In der Vergangenheit hat auf europäischer Ebene gerade Deutschland weitergehende Fortschritte im Verkehrssektor blockiert (Verbrauchswerte, Tempolimit). Das Land sollte sich über den Bundesrat dafür einsetzen, diese Blockadehaltung aufzugeben und auch nationale Spielräume auszunutzen (z.B. allgemeines Tempolimit).
5. Welche weiteren Handlungspotenziale und -bedarfe sehen Sie auf Landesebene?
Das Forschungsvorhaben definiert vor dem Hintergrund der Handlungsspielräume des Landes Maßnahmen insbesondere in den Bereichen Wärme und Verkehr. Diese halten wir für sinnvoll und richtig. Folgende Punkte möchten wir hierzu ergänzen:
• Kommunale Wärmeplanung
Das Forschungsvorhaben schlägt eine verpflichtende kommunale Wärmeplanung vor.

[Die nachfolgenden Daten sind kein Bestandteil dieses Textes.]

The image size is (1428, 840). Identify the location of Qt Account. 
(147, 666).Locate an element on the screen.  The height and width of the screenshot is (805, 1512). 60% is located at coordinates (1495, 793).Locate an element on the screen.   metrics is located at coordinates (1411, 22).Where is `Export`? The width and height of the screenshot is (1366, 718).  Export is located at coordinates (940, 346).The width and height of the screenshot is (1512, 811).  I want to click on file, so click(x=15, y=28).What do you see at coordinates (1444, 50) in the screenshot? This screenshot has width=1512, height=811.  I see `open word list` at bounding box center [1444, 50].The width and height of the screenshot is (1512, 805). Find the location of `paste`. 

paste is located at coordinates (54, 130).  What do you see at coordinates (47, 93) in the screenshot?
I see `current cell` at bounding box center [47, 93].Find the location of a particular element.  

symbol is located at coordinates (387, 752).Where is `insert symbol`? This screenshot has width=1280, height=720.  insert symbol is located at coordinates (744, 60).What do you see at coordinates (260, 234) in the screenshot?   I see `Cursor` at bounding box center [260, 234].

Bei der Erstellung dieser Wärmepläne werden die Kommunen mit Aufgaben und Problemen konfrontiert, die für alle Kommunen ähnlich sind – trotz der unterschiedlichen örtlichen Gegebenheiten in den einzelnen Kommunen. An dieser Stelle sollte das Land den Kommunen Planungshilfen zur Verfügung stellen. Diese können zum einen eine Datenbasis für die Wärmeplanung sein, z.B. GIS-basierte Daten zu Wärmebedarfen und Potentialen oder Kostendaten unterschiedlicher Technologien. Zum anderen sollte das Land Leitfäden bereitstellen, die den Kommunen die wesentlichen Verfahrensschritte bei der kommunalen Wärmeplanung erläutern und Methoden zur Bestimmung optimierter Wärmeversorgungskonzepte aufzeigen.
• ÖPNV und Verkehrsvermeidung
Das Land sollte dringend Maßnahmen zur Stärkung des öffentlichen Personennahverkehrs und von Carsharing insbesondere in Ballungszentren einleiten. Auch die Nutzung des Fahrrades sollte attraktiver gemacht werden, z.B. durch die Einführung neuer Fahrradstraßen sowie die Errichtung von Fahrradstationen an Bahnhöfen. Neben den positiven Effekten auf das Klima kann durch diese Maßnahmen gleichzeitig die Luftqualität verbessert und die Belastungen durch Lärm gemindert werden. Darüber hinaus sollte ein Fahrverbot von konventionell betrieben Fahrzeugen in baden-württembergischen Innenstädten geprüft werden. Außerdem sollte der Bau von Gewerbeeinheiten, insbesondere Einkaufsmöglichkeiten, „auf der grünen Wiese“ außerhalb von Stadtzentren unterbunden werden, um Verkehrswege zu verkürzen und nebenbei die Zersiedelung zu stoppen.
• Kommunikationsoffensive für PV-Anlagen auf Parkdecks, an Fassaden und auf Dächern
Günstige Zinsen und nach wie vor lohnenswerte Vergütungen bei Eigennutzung von PV-Strom machen PV-Anlagen in privater oder gewerblicher Hand nach wie vor attraktiv. Das Land sollte durch eine Kommunikationsoffensive (z.B. Wettbewerbe etc.) über die Vorteile des PV-Stroms und die Wirtschaftlichkeit informieren und Projekte unterstützen. Insbesondere mit Blick auf die Elektromobilität könnte eine Offensive für PV-Anlagen auf Parkplätzen und Parkdecks in Kombination mit Elektro-Tankstellen gestartet werden.
Generell sollte die Landesregierung sicherstellen, dass alle durch sie gesteuerten Aktivitäten kompatibel sind mit den gesetzten Zielen auf Landes- wie auf Bundesebene.